- **ASSIGNED TASK**
Please find every line in the entries below that contains the string "will", and copy it.

- **EXTRACTED DATA**
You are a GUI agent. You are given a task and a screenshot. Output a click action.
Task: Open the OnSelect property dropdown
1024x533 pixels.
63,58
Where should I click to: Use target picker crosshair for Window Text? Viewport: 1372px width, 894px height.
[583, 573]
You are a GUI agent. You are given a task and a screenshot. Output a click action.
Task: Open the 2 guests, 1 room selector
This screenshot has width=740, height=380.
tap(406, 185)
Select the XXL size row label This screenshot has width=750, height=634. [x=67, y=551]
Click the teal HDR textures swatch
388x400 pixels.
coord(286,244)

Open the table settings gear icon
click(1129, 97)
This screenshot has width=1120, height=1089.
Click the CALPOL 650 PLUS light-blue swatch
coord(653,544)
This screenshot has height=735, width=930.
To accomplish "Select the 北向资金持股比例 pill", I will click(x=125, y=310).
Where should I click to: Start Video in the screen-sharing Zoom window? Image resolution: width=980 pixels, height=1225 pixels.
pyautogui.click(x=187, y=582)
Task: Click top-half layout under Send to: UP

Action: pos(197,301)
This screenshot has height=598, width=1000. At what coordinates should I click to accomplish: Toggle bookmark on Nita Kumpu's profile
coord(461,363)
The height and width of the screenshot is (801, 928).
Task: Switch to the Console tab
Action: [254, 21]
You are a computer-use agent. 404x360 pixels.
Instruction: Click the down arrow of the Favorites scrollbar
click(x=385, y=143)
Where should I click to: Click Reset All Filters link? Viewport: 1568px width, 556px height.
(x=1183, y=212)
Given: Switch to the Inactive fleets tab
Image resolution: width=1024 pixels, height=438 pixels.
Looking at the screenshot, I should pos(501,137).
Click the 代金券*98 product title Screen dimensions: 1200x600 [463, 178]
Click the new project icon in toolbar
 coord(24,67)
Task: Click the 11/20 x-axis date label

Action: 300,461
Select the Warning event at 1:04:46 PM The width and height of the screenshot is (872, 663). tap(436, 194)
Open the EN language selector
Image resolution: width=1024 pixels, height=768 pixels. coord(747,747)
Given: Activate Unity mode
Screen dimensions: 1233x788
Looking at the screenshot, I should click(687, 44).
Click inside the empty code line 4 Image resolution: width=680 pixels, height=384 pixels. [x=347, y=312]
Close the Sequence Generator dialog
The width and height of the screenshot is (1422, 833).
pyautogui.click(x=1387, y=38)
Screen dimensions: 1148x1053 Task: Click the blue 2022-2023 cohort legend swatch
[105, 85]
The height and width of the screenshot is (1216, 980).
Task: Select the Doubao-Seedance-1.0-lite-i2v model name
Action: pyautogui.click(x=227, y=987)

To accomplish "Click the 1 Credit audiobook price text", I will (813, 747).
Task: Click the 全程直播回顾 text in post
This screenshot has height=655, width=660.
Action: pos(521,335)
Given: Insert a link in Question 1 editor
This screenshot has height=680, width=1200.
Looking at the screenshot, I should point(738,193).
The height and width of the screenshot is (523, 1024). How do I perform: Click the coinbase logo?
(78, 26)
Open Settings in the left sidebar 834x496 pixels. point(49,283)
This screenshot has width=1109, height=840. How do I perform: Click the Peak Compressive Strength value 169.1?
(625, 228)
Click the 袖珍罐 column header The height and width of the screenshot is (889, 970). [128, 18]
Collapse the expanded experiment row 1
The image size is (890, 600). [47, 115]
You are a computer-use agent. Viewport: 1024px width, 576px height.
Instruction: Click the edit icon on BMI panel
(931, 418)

- **SOLVED EXERCISE**
To accomplish "Select the 北向资金持股比例 pill", I will click(x=125, y=310).
To accomplish "Click the 1 Credit audiobook price text", I will (813, 747).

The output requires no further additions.